White Fang’s opening paragraph has a lot of imagery. This speaks volumes about its importance for conveying the theme. The opening paragraph is dominated by images of desolation and silence. The land was surrounded by silence. The land was itself a desolation. It was lifeless. There was no movement. The spirit of the land was not even one of sadness. Modernist poet Katherine Mansfield, for example, presents a completely different view of nature in A Very Early Spring. She writes: “So many blue skies-and there are no white clouds. The sun now walks through the forest. He touches the stems and bows with his golden hands… A wind dances across the fields. Her waking laughter sounds so clear and shrill.” Mansfield portrays nature alive and full of life. London’s depiction of nature uses imagery of stillness to create the impression of it being bleak and unrelenting. “On every side of they was silence. It was pressing upon them in a tangible way.” London’s representation of silence evokes an eerie, threatening sense of stillness.
It is important to understand the story by looking beyond the imagery and symbolism in the “narrow oval box”. The box is first used as a seat and table for Bill and Henry. This box contains Lord Alfred’s body, which is what the reader later discovers. This coffin symbolises the inexorable struggle between nature & man, and the eventual result. “On the coffin, there is a third-man whose work was done–a man that the Wild had defeated until he could not move nor struggle anymore.” The narrow, rectangular box serves two purposes. One, it exposes Lord Alfred and two, it acts as a device for premonition. Bill also suffers the exact same fate later on in the novel.
London gives the novel symbols of death and control over nature by using Lord Alfred’s death and the narrow, oblong boxes. He says, “It doesn’t make sense for the Wild to love movement.” London emphasizes the importance of stillness in nature, as well the positive effect it has over any challenge to the status.
Although symbolism and imagery are important in White Fang’s themes, London’s setting is just as important. The setting is a tool that allows the reader full access to the themes and imagery of the story.

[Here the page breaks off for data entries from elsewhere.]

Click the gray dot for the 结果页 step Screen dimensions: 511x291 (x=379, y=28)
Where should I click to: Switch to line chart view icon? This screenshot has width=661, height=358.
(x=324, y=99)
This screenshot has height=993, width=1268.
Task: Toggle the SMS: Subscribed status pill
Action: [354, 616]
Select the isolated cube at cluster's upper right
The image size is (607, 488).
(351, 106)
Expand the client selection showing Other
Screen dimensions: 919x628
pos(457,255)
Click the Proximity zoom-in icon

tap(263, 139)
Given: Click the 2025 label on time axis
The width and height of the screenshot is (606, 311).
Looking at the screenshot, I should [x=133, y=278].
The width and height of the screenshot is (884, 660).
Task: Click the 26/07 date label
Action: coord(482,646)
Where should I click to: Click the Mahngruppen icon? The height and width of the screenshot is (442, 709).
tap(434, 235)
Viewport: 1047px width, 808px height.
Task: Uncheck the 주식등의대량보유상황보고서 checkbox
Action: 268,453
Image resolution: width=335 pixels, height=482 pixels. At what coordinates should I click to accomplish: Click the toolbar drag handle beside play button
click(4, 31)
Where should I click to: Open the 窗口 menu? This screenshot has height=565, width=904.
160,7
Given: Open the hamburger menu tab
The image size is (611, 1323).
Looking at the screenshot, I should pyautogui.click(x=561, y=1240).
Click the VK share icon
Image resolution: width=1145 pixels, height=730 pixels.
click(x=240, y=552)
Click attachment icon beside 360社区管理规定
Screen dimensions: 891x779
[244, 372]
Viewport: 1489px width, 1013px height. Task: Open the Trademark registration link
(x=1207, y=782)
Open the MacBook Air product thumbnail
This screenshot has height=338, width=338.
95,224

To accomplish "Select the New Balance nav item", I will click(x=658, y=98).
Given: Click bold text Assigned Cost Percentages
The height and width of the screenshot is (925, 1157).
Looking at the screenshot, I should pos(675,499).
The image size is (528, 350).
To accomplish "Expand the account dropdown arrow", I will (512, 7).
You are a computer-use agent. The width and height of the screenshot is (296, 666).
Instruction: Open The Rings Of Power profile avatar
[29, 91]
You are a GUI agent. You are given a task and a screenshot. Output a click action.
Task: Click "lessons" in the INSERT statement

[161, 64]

London uses setting as a way to portray Henry and Bill’s miserable situation. London picked Alaskan wild to be his location. White Fang was published three years before the successful North Pole discovery. London’s readers would view the Arctic as mysteriously and untamed. This allowed his imagery more impact and reinforced his central theme. London could not have achieved the same effect had he chosen another setting than Northland Wild, which is “savage, frozenhearted, and wild”.
London is careful about choosing the right words to convey the themes in the novel. London’s favorite word is “toil”. This word appears five times in White Fang’s first chapter. Toil can be used by London to convey tone and meaning. Toil could be used to describe the physical pain that Henry and Bill have endured from their misery in the Alaskan wilderness. Bill and Henry are exhausted, hungry, and frozen to the point of breaking. More likely, toil is a reference to the constant struggle between man-nature that illustrates the story. London believed that life was futile and that man exists only for toil. This toil would end only after death. This is evident in London’s line “Only upon death would this toil end.”
White Fang, meanwhile, reveals Jack London’s views on nature and purpose. London repeatedly uses themes of futility, stillness and the power of nature to overman throughout his novel. London uses literary techniques to communicate his message. The author’s perspective is so obvious that it’s almost impossible to ignore, no matter what your opinion.